You’re given match performance data for the last 3 months:

• month1.csv

• month2.csv

• month3.csv

Each record is:

(playerId, score)

Each record represents one match played by that player.

---

Eligibility Rules (as used in the code below)

A player is eligible if:

1. Played at least 4 matches overall (across all months)

2. Played at least 1 match in each month

3. Their average score across all matches is greater than 50

4. From eligible players, return the TOP 3 by average score (descending)

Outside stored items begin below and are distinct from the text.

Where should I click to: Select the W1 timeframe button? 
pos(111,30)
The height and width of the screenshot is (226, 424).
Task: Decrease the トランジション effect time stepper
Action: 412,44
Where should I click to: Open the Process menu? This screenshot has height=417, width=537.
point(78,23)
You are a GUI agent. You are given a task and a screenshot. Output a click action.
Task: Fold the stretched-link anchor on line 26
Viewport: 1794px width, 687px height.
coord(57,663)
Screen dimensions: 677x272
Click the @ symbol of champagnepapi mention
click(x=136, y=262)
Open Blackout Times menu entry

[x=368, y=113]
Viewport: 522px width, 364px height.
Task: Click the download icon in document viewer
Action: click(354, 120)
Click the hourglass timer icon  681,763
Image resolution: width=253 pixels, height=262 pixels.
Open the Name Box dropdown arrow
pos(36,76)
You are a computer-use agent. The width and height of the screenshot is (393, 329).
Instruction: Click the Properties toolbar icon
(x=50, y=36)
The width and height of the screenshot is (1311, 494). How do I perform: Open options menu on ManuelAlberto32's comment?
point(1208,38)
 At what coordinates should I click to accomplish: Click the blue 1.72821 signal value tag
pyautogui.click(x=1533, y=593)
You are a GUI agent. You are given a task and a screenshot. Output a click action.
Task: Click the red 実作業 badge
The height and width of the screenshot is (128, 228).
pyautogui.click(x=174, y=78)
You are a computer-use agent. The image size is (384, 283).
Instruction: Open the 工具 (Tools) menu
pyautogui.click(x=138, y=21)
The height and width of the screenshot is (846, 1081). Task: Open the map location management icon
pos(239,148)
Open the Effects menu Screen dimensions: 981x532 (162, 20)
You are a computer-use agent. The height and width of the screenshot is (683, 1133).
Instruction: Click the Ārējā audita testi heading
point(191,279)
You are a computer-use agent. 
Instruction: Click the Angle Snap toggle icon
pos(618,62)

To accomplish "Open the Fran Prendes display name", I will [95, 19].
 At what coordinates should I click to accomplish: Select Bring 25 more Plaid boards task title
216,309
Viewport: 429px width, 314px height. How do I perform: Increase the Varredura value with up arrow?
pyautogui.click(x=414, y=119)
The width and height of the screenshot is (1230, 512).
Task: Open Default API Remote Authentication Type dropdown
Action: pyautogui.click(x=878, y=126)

Want the original stricter rules (like 20 overall and 5 per month)?
This solution is parameterized, so you’ll only change the thresholds.

---

Example Input

month1:
(P1, 60), (P2, 45), (P3, 70)

month2:
(P1, 55), (P1, 56), (P2, 50), (P3, 75)

month3:
(P1, 65), (P2, 55), (P3, 68), (P3, 69)

Expected Output

["P3", "P1"]

Why?

• P1 scores: 60, 55, 56, 65 → average = 59.0 ✅ (played all months + 4 matches)

• P2 scores: 45, 50, 55 → average = 50.0 ❌ (must be > 50 and also only 3 matches)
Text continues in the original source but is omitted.